Over the past 18 months, the group has sought information on the financing of the city's town planning projects by filing petitions under the Right to Information Act.
It has led public-awareness programmes in slums and bus and railway stations, and collected signatures from thousands of women who said they would like to see municipal facilities built exclusively for their use.
While there are common-use toilets for women in slums, which are run by the residents' organisations, there are no separate facilities for women in public places such as bus or railway stations, or even on the streets.
"When you think about it, this is a biological need. The fact that half the population is being denied a need that is a basic human right is wrong," said Supriya Sonar, a member of Coro.

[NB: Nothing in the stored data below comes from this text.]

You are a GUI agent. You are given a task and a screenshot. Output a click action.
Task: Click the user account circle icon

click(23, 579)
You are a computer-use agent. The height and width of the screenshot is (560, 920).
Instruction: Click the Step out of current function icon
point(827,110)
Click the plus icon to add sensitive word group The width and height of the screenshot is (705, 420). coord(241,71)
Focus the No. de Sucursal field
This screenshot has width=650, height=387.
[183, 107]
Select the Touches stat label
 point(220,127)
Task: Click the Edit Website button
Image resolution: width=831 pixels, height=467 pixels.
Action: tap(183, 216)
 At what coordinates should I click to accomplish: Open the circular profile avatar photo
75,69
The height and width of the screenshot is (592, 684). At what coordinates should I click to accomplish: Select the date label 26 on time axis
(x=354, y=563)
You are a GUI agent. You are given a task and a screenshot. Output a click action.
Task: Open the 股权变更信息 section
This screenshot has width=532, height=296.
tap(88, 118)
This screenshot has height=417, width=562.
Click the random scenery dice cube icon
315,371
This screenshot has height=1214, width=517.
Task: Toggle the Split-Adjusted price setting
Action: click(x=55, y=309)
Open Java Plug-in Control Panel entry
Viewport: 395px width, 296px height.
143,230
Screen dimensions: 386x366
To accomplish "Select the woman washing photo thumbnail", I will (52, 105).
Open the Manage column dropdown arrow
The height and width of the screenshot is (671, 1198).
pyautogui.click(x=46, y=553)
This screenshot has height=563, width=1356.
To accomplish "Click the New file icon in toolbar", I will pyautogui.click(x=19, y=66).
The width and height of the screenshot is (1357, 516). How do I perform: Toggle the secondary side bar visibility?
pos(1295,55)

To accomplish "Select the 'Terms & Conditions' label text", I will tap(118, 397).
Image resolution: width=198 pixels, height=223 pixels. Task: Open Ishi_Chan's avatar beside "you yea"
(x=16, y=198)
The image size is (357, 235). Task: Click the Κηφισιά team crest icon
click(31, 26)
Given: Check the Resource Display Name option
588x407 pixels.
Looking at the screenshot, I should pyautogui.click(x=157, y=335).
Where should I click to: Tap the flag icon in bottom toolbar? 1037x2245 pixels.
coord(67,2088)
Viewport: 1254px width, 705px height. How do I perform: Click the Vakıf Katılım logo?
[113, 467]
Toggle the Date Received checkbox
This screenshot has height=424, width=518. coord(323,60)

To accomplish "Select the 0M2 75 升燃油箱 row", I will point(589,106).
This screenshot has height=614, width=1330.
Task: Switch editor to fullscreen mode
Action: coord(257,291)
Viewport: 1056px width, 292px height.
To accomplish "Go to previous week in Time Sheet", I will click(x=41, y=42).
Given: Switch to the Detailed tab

"You can say that it is our constitutional right; the right to live with dignity is being violated."
An estimated 94 per cent of women and girls in Mumbai have to leave their homes every day for work or education, according to Ms Sonar.
"They have not updated their mindset about women, that we step out of our homes to work every day, go to schools and colleges," she said. "When the government thinks about sanitation, they don't think about women. The allusion is that we all stay at home."
As a result, women have taken up extreme measures to avoid the need to use a public toilet. They drink less water, or carry plastic bags to relieve themselves, said Dr Vibhuti Patel, director of the Centre for the Study of Social Exclusion and Inclusive Policy in Mumbai.
"The complications from this sort of behaviour is devastating," she said.
Delaying urination can lead to complications in women that range from the formation of cysts in the reproductive organs, to urinary tract infections. Long-term complications include incontinence and cervical or uterine cancer.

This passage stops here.